Third-party applications that need to verify your GitHub identity, or interact with the data on GitHub on your behalf, can ask you to authorize the GitHub App to do so.
When authorizing the GitHub App, you should ensure you trust the application, review who it's developed by, and review the kinds of information the application wants to access.
During authorization, you'll be prompted to grant the GitHub App permission to:
- Verify your GitHub identity
When authorized, the GitHub App will be able to programmatically retrieve your public GitHub profile, as well as some private details (such as your email address), depending on the level of access requested.
- Know which resources you can access
When authorized, the GitHub App will be able to programmatically read the private GitHub resources that you can access (such as private GitHub repositories) where an installation of the GitHub App is also present. The application may use this, for example, so that it can show you an appropriate list of repositories.
- Act on your behalf
The application may need to perform tasks on GitHub, as you. This might include creating an issue, or commenting on a pull request. This ability to act on your behalf is limited to the GitHub resources where both you and the GitHub App have access. In some cases, however, the application may never make any changes on your behalf.
When does a GitHub App act on your behalf?

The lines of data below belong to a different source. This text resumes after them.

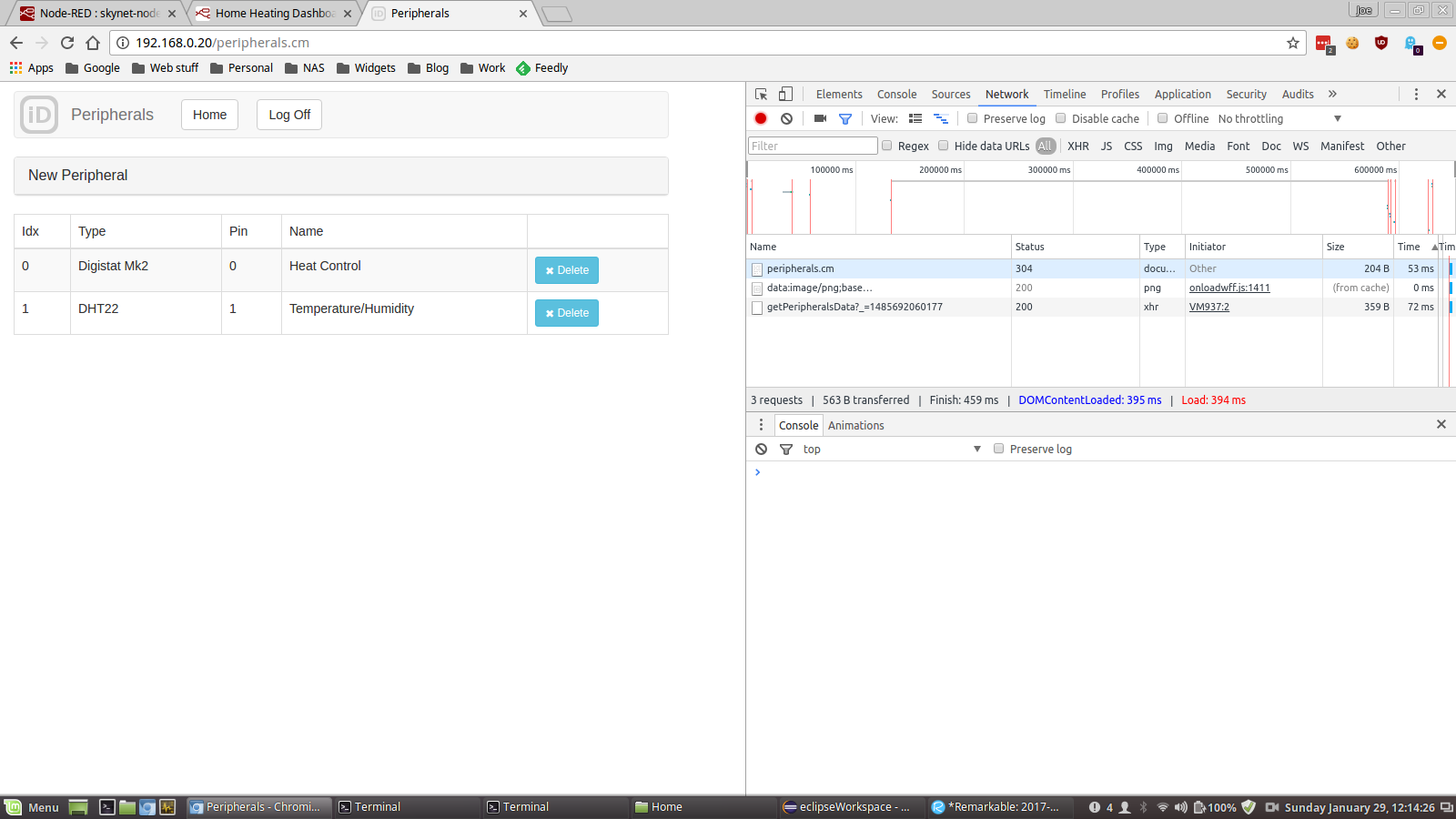Image resolution: width=1456 pixels, height=819 pixels.
Task: Toggle the device toolbar icon
Action: pyautogui.click(x=785, y=94)
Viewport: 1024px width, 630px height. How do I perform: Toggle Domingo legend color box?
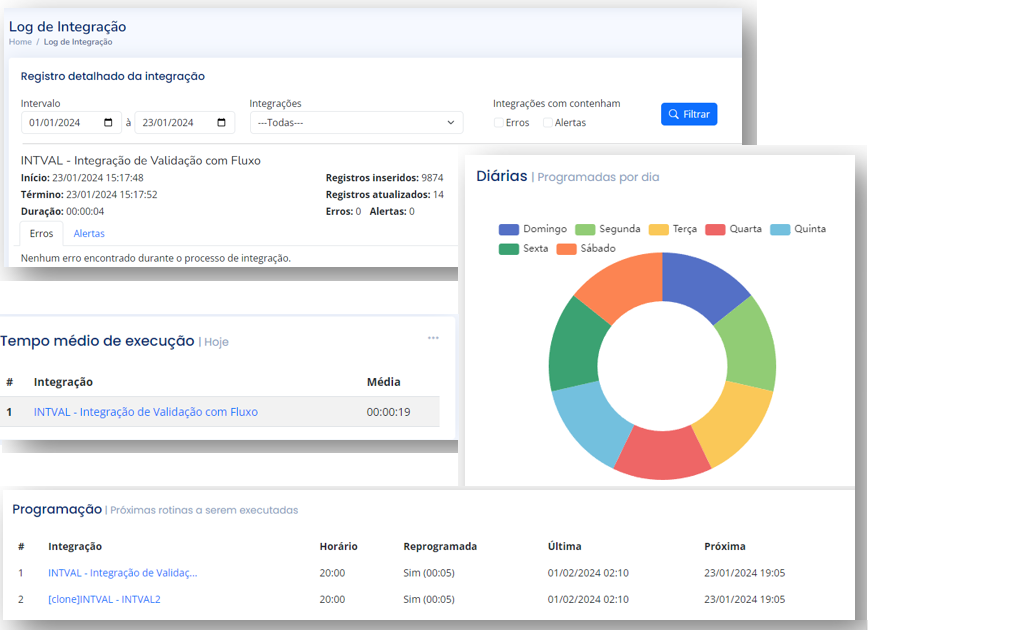pyautogui.click(x=509, y=229)
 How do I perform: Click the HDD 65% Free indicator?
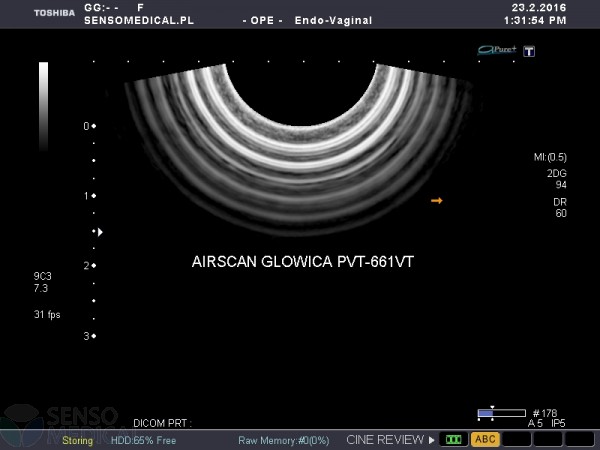tap(143, 440)
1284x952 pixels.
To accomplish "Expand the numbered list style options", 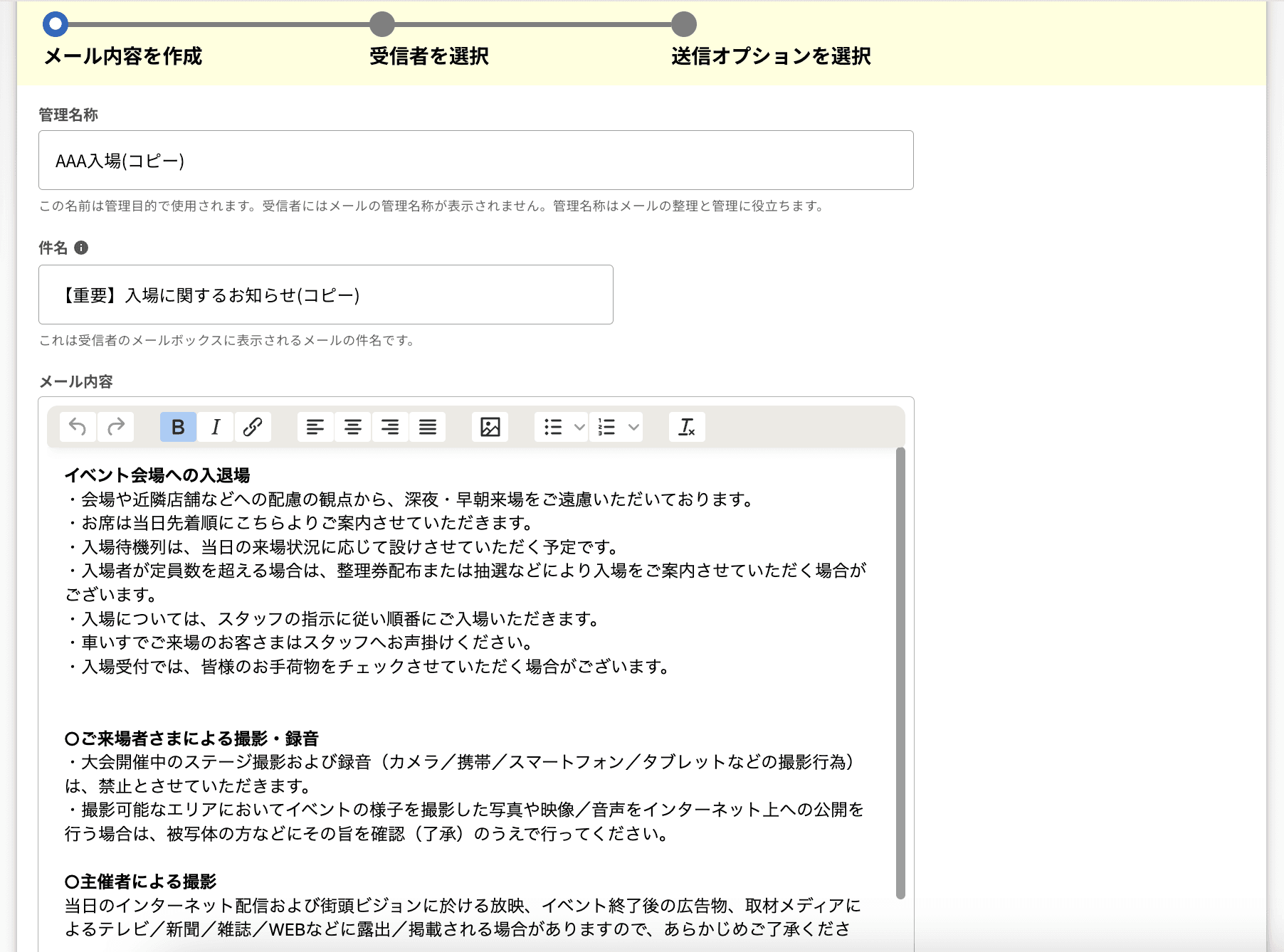I will (632, 427).
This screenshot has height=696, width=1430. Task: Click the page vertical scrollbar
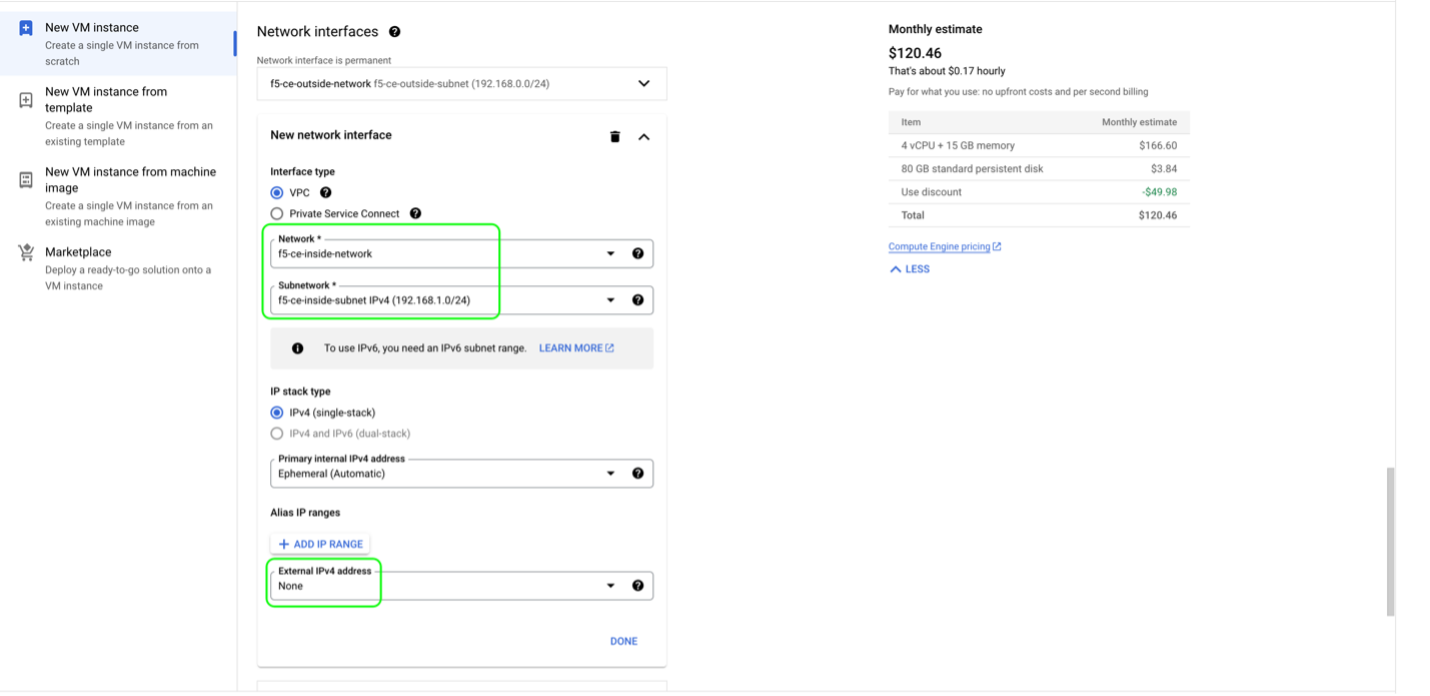1389,541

The situations in which a GitHub App acts on your behalf vary according to the purpose of the GitHub App and the context in which it is being used.
For example, an integrated development environment (IDE) may use a GitHub App to interact on your behalf in order to push changes you have authored through the IDE back to repositories on GitHub. The GitHub App will achieve this through a user-to-server request.
When a GitHub App acts on your behalf in this way, this is identified on GitHub via a special icon that shows a small avatar for the GitHub App overlaid onto your own avatar, similar to the one shown below.
To what extent can a GitHub App know which resources you can access and act on your behalf?
The extent to which a GitHub App can know which resources you can access and act on your behalf, after you have authorized it, is limited by:
- The organizations or repositories on which the app is installed
- The permissions the app has requested
- Your access to GitHub resources
Let's use an example to explain this.
GitHub user Alice logs into a third-party web application, ExampleApp, using their GitHub identity. During this process, Alice authorizes ExampleApp to perform actions on their behalf.
However, the activity ExampleApp is able to perform on Alice's behalf in GitHub is constrained by: the repositories on which ExampleApp is installed, the permissions ExampleApp has requested, and Alice's access to GitHub resources.
This means that, in order for ExampleApp to create an issue on Alice's behalf, in a repository called Repo A, all of the following must be true:
- ExampleApp's GitHub App requests write access to issues.
- A user having admin access for Repo A must have installed ExampleApp's GitHub App on Repo A.
- Alice must have read permission for Repo A. For information about which permissions are required to perform various activities, see "Repository roles for an organization."